Rezygnacja starszego dyplomaty Andrew Millera z Departamentu Stanu USA jest najnowszą z serii rezygnacji ze stanowiska administracji Bidena w szeregu agencji rządowych.
Uwypukla to rosnącą frustrację w administracji Bidena z powodu silnego wsparcia prezydenta dla izraelskiej wojny w Gazie.
Rzeczywiście doszło do wielu głośnych rezygnacji, a ci, którzy zrezygnowali, twierdzili, że w niektórych przypadkach prezydent zniekształca fakty lub nawet przymyka na to oko, lub że jest współwinny zabicia 37 000 Palestyńczyków i liczy w Gaza.
Uwydatnia to nie tylko rosnącą frustrację w rządzie, ale także poza nim.
Zaledwie dwa tygodnie temu widzieliśmy tysiące ludzi wychodzących na ulice przed Białym Domem, aby zaprotestować przeciwko izraelskiej wojnie w Gazie. Oczekujemy, że w obliczu listopadowych wyborów prezydenckich protesty te będą kontynuowane.
Kiedy Joe Biden pojawia się na wydarzeniach publicznych, często spotykają go protestujący, którzy nazywają go „ludobójczym Joe”.
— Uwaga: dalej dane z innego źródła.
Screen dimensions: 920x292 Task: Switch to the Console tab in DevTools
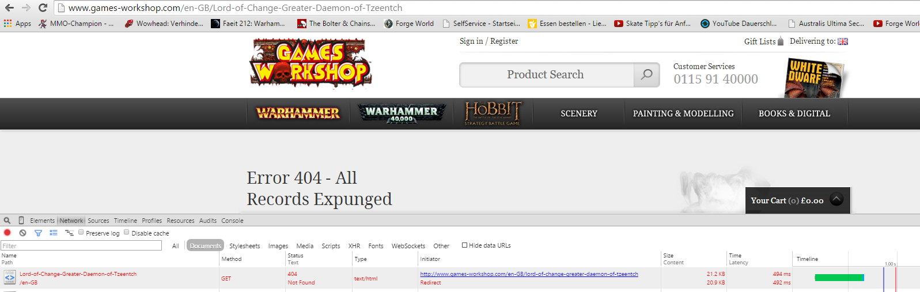pyautogui.click(x=232, y=221)
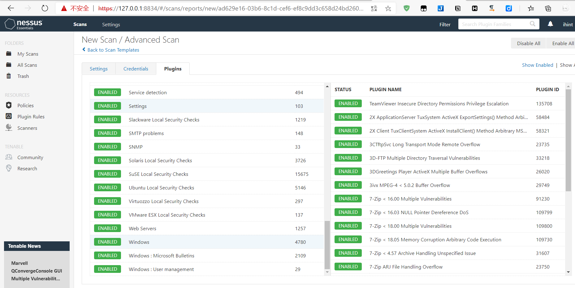Disable the 3ivx MPEG-4 Buffer Overflow plugin

348,185
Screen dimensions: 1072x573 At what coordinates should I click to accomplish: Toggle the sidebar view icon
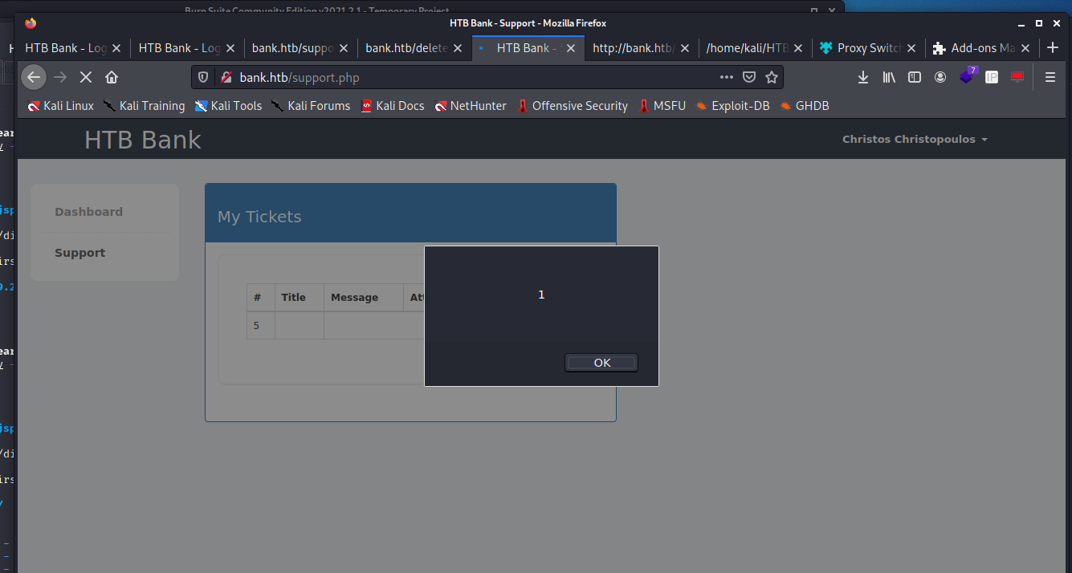(915, 77)
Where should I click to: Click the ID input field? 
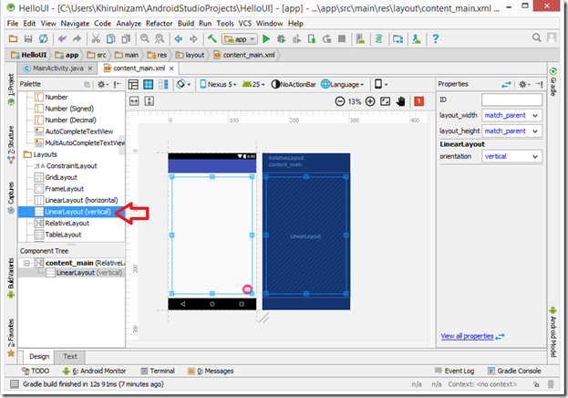tap(511, 100)
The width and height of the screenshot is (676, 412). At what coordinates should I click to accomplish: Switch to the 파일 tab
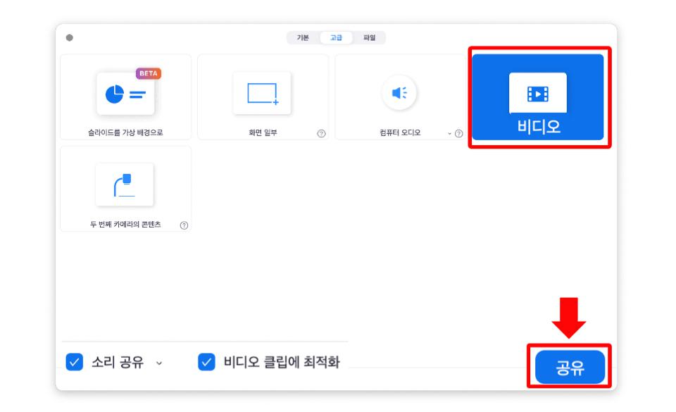click(370, 38)
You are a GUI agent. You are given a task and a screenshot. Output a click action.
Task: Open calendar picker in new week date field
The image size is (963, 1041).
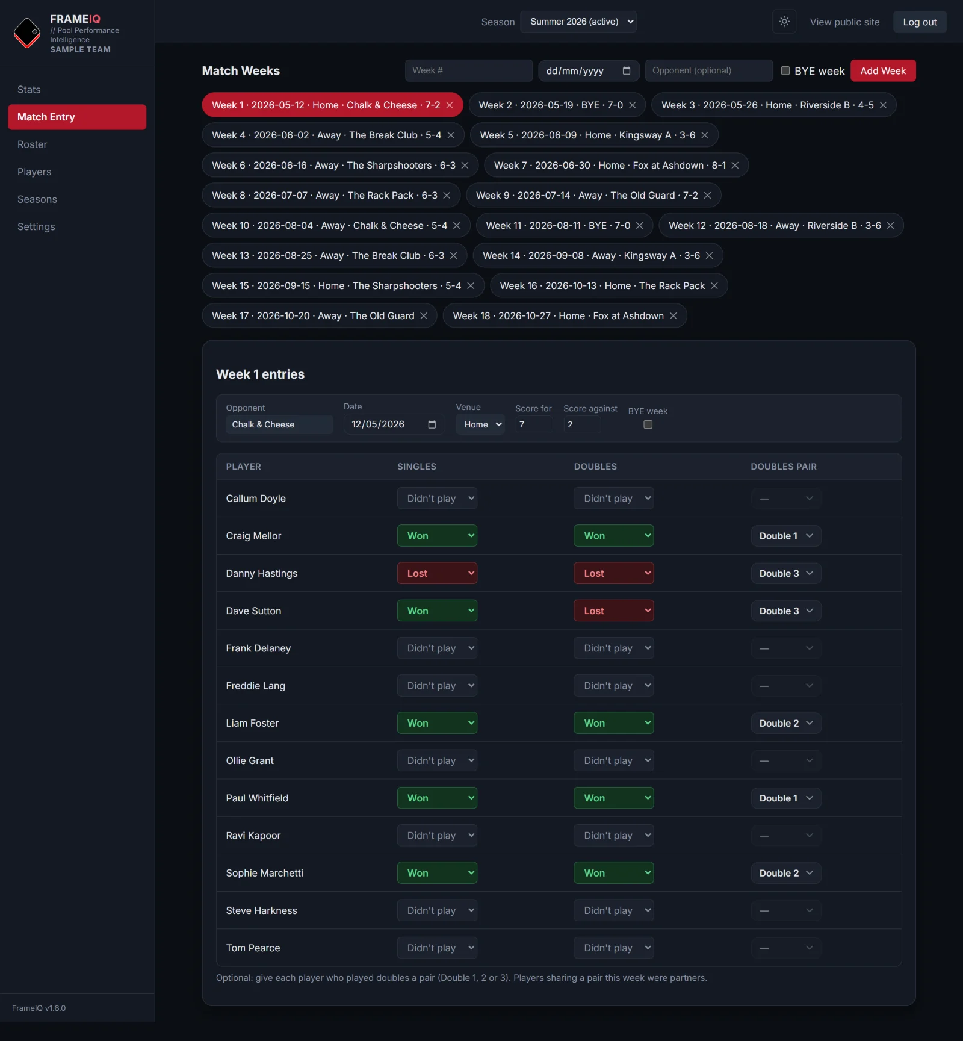click(627, 70)
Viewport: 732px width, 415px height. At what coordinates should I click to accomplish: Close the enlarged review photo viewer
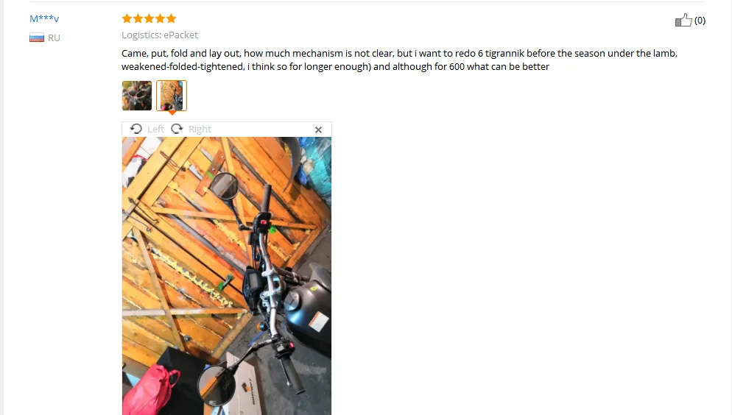pyautogui.click(x=318, y=130)
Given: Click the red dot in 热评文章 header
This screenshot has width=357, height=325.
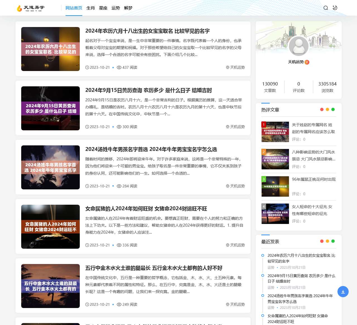Looking at the screenshot, I should pyautogui.click(x=322, y=109).
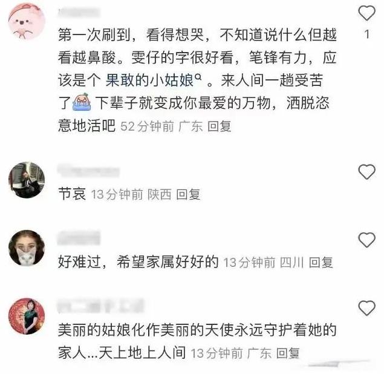Open the pink cartoon avatar profile
The image size is (384, 374).
[27, 21]
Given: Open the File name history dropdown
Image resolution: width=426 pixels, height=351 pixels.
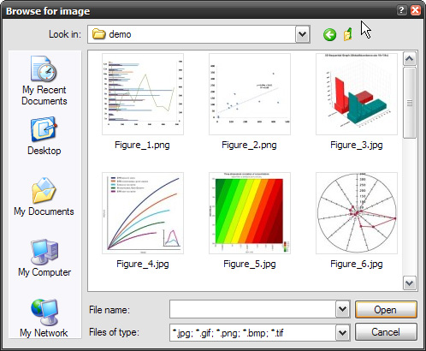Looking at the screenshot, I should pyautogui.click(x=343, y=309).
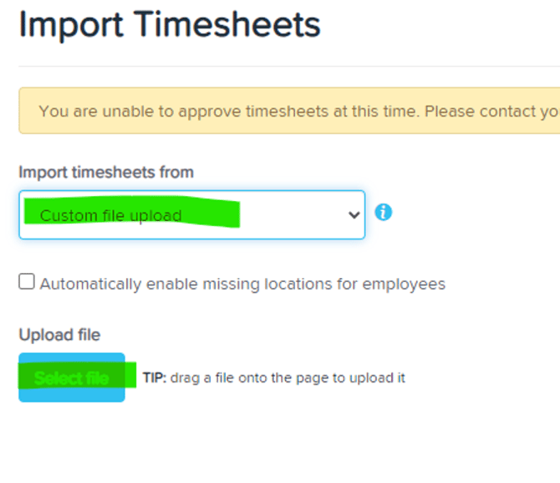
Task: Click the 'Upload file' section label
Action: [59, 335]
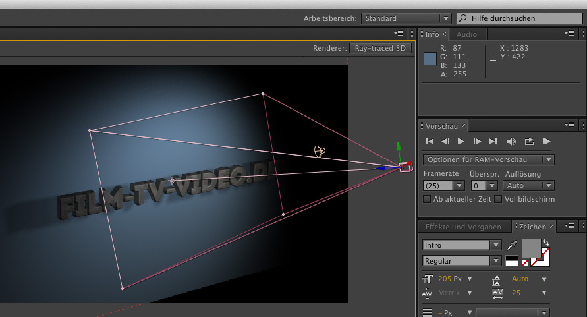Viewport: 587px width, 317px height.
Task: Enable the 'Ab aktueller Zeit' checkbox
Action: click(x=427, y=199)

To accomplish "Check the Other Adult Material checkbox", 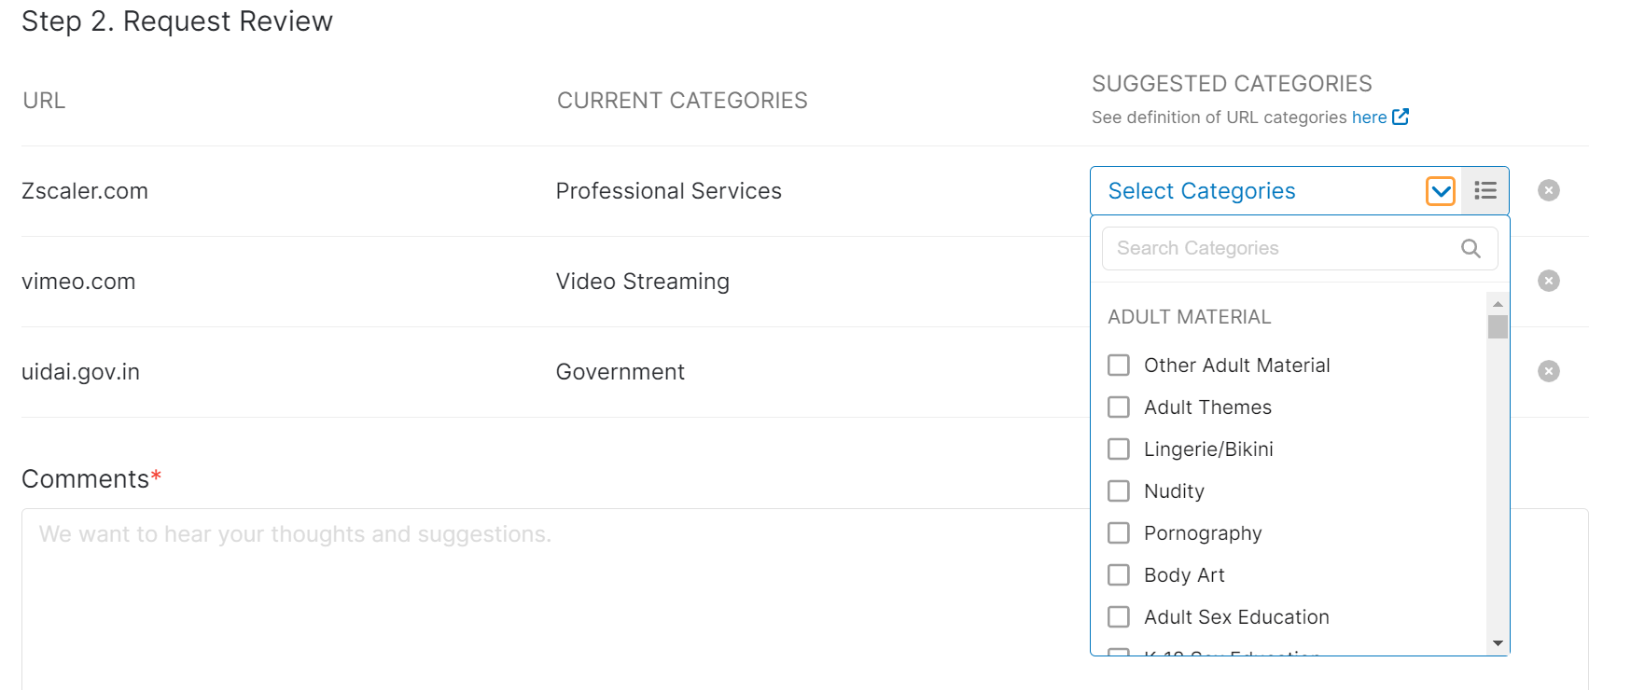I will tap(1119, 366).
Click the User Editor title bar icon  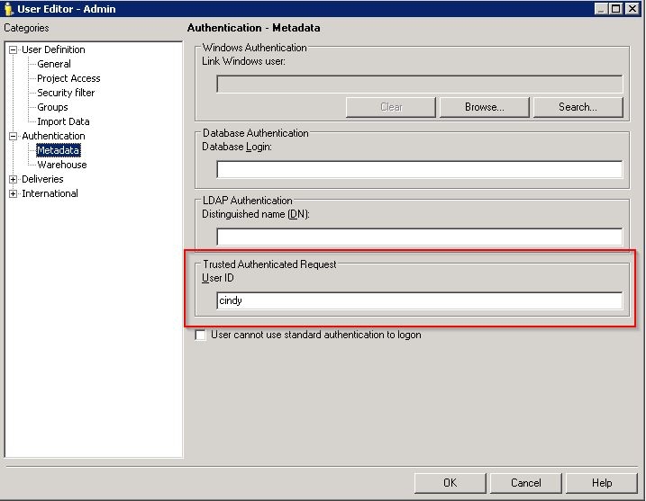pyautogui.click(x=9, y=9)
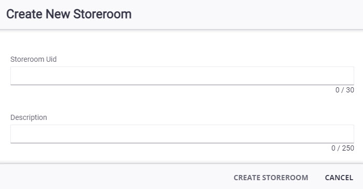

Oczekujemy również, że będzie więcej protestów, gdy izraelski premier Benjamin Netanjahu będzie przemawiał na wspólnej sesji Kongresu w przyszłym miesiącu. Wiemy już, że wielu członków Kongresu będzie planować bojkot tego wystąpienia.
„Avid bekonowy pionier. Niezależny rozwiązywacz problemów. Typowy myśliciel. Badacz podróży. Profesjonalny miłośnik zombie.